5madthings · 29/06/2012 08:42

btw the thread wasnt about him going to school in a dress, it was about the fact that his other dresses ( fancy dress tinkerbell one and a pink party dress that were gifts) had been outgrown, he wanted new ones and i asked if i was being unreasonable to buy him new ones. the response was mixed actually and we did buy him new ones, which he dresses up in when he feels like, they are just in the fancy dress box with a massive variety of other fancy dress, my ds2, ds3 and ds4 are all very into fancy dress, from star wars, to buzz lightyear to scooby doo, a variety of animals and also fairy outfits! shocking indeed.

limitedperiodonly · 29/06/2012 08:45

After reading lots of seeker's posts, I'd never have her down as a conformist Smile.

Therefore I guess she must be saying this for a very good reason.

But you've bought it now so I hope he continues to like it.
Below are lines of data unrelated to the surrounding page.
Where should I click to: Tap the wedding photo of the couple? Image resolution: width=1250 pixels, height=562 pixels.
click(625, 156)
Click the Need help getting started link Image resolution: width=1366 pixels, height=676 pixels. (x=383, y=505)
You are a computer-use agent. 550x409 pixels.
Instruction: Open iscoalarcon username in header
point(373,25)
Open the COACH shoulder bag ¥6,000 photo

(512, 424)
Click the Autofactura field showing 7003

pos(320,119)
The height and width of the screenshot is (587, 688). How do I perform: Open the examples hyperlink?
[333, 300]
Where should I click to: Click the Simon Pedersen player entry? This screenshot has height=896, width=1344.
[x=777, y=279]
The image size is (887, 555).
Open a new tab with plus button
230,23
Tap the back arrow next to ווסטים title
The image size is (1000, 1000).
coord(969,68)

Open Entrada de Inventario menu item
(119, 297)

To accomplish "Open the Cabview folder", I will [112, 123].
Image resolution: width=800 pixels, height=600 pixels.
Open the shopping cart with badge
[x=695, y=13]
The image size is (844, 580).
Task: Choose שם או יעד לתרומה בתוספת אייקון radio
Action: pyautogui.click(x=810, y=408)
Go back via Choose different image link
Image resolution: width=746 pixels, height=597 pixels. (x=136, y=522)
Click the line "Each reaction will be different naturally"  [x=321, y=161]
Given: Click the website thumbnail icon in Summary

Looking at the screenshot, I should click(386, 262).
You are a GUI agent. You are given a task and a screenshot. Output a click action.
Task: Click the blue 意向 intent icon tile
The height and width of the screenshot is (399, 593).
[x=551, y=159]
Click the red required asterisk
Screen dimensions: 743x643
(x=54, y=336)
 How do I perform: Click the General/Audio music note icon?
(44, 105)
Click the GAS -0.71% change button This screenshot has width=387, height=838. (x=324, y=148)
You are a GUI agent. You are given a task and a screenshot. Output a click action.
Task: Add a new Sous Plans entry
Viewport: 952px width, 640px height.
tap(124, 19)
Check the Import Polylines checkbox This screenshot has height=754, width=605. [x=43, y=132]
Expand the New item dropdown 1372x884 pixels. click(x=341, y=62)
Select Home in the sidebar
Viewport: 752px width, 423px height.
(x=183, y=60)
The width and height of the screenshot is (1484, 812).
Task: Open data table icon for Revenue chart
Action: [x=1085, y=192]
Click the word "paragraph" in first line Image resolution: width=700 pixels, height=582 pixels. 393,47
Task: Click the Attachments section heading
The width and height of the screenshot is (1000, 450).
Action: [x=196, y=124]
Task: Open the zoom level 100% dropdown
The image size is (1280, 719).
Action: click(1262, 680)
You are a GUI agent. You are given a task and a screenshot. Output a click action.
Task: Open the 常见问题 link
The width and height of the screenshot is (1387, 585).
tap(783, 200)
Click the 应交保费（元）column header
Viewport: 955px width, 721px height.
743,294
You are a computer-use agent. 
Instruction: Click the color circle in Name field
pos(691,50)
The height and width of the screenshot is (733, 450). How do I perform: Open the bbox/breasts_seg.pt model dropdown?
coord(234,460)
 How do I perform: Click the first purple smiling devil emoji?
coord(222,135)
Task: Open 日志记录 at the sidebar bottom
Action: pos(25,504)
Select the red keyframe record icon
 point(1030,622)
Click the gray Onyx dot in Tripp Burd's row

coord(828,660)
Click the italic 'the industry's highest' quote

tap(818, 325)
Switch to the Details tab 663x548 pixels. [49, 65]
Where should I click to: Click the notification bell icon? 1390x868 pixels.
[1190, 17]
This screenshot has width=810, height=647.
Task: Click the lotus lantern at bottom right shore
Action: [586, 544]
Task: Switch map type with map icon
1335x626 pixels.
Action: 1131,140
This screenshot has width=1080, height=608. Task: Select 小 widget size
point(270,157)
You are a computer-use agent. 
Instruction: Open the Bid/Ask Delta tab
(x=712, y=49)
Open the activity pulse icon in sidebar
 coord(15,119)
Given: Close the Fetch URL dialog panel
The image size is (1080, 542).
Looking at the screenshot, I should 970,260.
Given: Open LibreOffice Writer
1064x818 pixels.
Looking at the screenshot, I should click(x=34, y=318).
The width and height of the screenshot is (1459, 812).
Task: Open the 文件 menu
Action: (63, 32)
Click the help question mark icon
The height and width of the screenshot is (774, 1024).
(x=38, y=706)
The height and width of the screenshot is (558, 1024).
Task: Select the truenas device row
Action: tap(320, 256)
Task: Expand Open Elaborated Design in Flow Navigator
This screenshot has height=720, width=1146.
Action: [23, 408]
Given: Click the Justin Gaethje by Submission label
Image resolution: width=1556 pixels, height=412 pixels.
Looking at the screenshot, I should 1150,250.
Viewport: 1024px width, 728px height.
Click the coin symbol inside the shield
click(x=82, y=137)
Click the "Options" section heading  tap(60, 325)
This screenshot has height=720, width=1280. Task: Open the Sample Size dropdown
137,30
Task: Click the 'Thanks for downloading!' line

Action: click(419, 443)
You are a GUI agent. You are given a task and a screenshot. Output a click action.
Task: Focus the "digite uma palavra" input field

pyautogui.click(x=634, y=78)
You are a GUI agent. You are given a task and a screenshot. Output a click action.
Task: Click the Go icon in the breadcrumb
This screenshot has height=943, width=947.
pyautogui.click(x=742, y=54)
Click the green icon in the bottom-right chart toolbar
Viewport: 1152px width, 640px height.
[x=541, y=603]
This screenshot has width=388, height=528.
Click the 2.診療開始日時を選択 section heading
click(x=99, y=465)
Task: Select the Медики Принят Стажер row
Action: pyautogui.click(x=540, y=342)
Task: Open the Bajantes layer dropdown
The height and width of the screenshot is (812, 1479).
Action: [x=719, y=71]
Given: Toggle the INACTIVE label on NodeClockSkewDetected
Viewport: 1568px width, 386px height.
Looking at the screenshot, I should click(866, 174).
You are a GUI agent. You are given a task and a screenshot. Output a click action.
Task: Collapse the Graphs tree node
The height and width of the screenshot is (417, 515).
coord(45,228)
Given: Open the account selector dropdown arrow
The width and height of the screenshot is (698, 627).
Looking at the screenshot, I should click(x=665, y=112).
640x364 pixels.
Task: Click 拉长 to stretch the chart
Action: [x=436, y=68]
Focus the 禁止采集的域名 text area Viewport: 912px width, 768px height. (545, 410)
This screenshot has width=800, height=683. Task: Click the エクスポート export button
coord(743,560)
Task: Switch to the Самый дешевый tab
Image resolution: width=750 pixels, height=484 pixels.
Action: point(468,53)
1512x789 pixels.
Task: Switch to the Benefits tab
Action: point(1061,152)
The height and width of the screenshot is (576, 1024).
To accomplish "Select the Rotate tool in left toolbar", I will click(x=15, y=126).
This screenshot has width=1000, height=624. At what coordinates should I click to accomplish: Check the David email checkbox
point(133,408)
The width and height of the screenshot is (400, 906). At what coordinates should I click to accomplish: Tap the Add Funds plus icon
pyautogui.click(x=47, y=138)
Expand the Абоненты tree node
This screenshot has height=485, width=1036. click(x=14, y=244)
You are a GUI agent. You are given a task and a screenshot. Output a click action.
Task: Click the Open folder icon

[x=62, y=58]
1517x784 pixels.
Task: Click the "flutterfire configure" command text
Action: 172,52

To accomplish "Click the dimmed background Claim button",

If not, you can always get him a jumper.

exoticfruits · 29/06/2012 08:47

She is saying it through experience. The very best advice I got from someone was go to the school gate and see what they actually wear before you buy.

exoticfruits · 29/06/2012 08:48

If you are new to school it is sensible to listen to the voice of experience and not just think that you know better.

5madthings · 29/06/2012 09:09

the op isnt new to the school tho, her dd already attends? or at least that was what i read?

TheOriginalSteamingNit · 29/06/2012 09:15

I think I would ask dd, actually! She goes there, and she knows what it's like. My older one is very useful for tips and info, from an insider's perspective.

On another note, OP has bought an awful lot of knitwear for a YR child! Mine had a sweatshirt and a cardigan and that was it (for knitwear. They had pinafores/skirts/shirts as well!)

drjohnsonscat · 29/06/2012 09:19

Some posters are having a hard time believing its normal for boys to wear cardigans to school. Lots of boys at our school wear the cardigan option. Lots of boys at other local schools wear cardigans. Maybe some posters have never seen it because they live in a jumpers ghetto and I'm sure such places exist Confused but it's actually quite normal. Repeat to fade.

seeker · 29/06/2012 09:24

Fantastic. If boys wear cardigans to this particular school then obviously there isn't a problem. So why the thread? It would be like me posting to ask whether it was unreasonable for me to buy my ds grey school trousers!

halcyondays · 29/06/2012 09:31

Our school has lists for girls' uniform cardigan or jumper, for boys' uniform just jumper. No mention of cardigan on the boys' uniform list.

takingiteasy · 29/06/2012 09:32

My 8 week old ds is currently wearing a white cardi. Am I setting him up for a life of misery?

There are some crazy views on boys in cardi's out there.

halcyondays · 29/06/2012 09:33

If it was common for boys to wear cardigans at the OP's school, then why were there lots of raised eyebrows when she mentioned it to people who, presumably, live locally?

drjohnsonscat · 29/06/2012 09:34

I think your post is disingenuous seeker. You know why the OP asked - because lots of people have the idea that this is somehow strange and that he will stand out and be bullied. Lots of others have posted to say, no it's normal round our way. Your mileage may vary.

halcyondays · 29/06/2012 09:35

If it was common for boys to wear cardigans at the OP's school, then why were there lots of raised eyebrows when she mentioned it to people who, presumably, live locally?

halcyondays · 29/06/2012 09:36

Sorry, didn't mean to post twice.

seeker · 29/06/2012 09:37

Takingiteasy- if you read the thread you will see that the issue is not boys in cardis, it is boys wearing an item of school uniform that is on the girl's list but not the boy's. And whether or not it's a good idea for a parent to show the world what a free spirit she is by dressing their child differently to the other uniform wearing 4 year olds.